# ARTIKEL:
—————
Der Gedanke des Vorteilsausgleichs mag zwar grundsätzlich zur verfassungsrechtlichen Rechtfertigung des Rundfunkbeitrags herangezogen werden können. Dies setzt jedoch voraus, dass zunächst einmal überhaupt formal, also nach Maßgabe des Abgabegesetzes, eine nichtsteuerliche Abgabe vorliegt, die gerade anders als eine Steuer gegenleistungsbezogen ausgestaltet ist. Erst wenn also unmittelbar aus den Regelungen des RBStV hervorgehen würde, dass der Rundfunkbeitrag eine nichtsteuerliche Abgabe darstellt, könnte das BVerwG in einem zweiten Schritt Erwägungen dazu anstellen, ob und welche Vorteile durch den Rundfunkbeitrag ausgeglichen werden sollen und ob diese Vorteile den Beitragsschuldnern individuell zuzurechnen sind. Das BVerwG stellt aber schon zur Qualifizierung des Rundfunkbeitrags auf den abzugeltenden Vorteil der Rundfunknutzungsmöglichkeit ab und macht damit sozusagen den zweiten Schritt vor dem ersten. Aus diesem dogmatischen Fehlverhalten resultiert letztlich seine unzutreffende Einordnung des Rundfunkbeitrags als nichtsteuerliche Abgabe.
Zusätzlicher Vorteil für Betriebsstätteninhaber
Die Verwaltungsrichter gehen sogar so weit, den Inhabern von Hotel- und Pensionsbetrieben sowie Ferienwohnungen einen zusätzlichen Vorteil zuzurechnen, der neben den – mutmaßlichen – Vorteil tritt, den diese Personen bereits dadurch haben, dass sie in ihrer Betriebsstätte Rundfunk nutzen können. Schließlich sei die Möglichkeit des Rundfunkempfangs ein preisbildender Umstand. Da die Gäste für ein Zimmer mit Rundfunk- bzw. Internetempfang mehr bezahlen, müsse dieser Vorteil vom Inhaber abgegolten werden. Angesichts einer solchen Argumentation stellt sich die Frage, wo dann noch die Grenzen einer Vorteilsabschöpfung zu ziehen sind.
—————
# DATENAUSZUG:

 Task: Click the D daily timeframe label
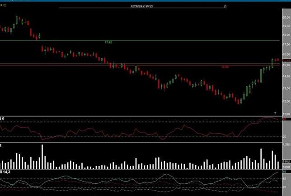tap(225, 7)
—————
# AUFGABE A:
Wie lautet der Satz „Schließlich sei die Möglichkeit des Rundfunkempfangs ein preisbildender Umstand.“ aus dem Artikel zum Rundfunkbeitrag auf Englisch?
# AUFGABE B:
Setzen Sie den Artikel zum Rundfunkbeitrag im Anschluss an seinen letzten Satz fort.

# ERGEBNIS A:
After all, the possibility of receiving broadcasts is said to be a factor in setting prices.

# ERGEBNIS B:
Zu wünschen bleibt jedenfalls, dass in Karlsruhe demnächst ein Machtwort gesprochen und der Gesetzgeber insbesondere kompetenzrechtlich klar in seine Schranken gewiesen wird. Denn es spricht alles dafür, dass es sich beim Rundfunkbeitrag um eine steuerliche Abgabe handelt, die nicht von der Sachgesetzgebungskompetenz der Länder für das Rundfunkrecht gedeckt ist. Mit guten Gründen kann deshalb davon ausgegangen werden, dass das BVerfG den Rundfunkbeitrag nicht nur materiell, sondern vor allem auch formell für verfassungswidrig erklärt.
Prof. Dr. iur. Thomas Koblenzer, RA/FAStR ist Gründer der Koblenzer-Kanzlei für Steuerrecht in Düsseldorf und Zweigniederlassungen in München und Zürich, sowie Honorarprofessor an der Universität Siegen. Seit Einführung des Rundfunkbeitrags beteiligt er sich an der wissenschaftlichen Diskussion über dessen Verfassungsmäßigkeit und vertritt derzeit mehrere Beschwerdeführer in ihren Verfassungsbeschwerdeverfahren gegen den Rundfunkbeitrag vor dem BVerfG.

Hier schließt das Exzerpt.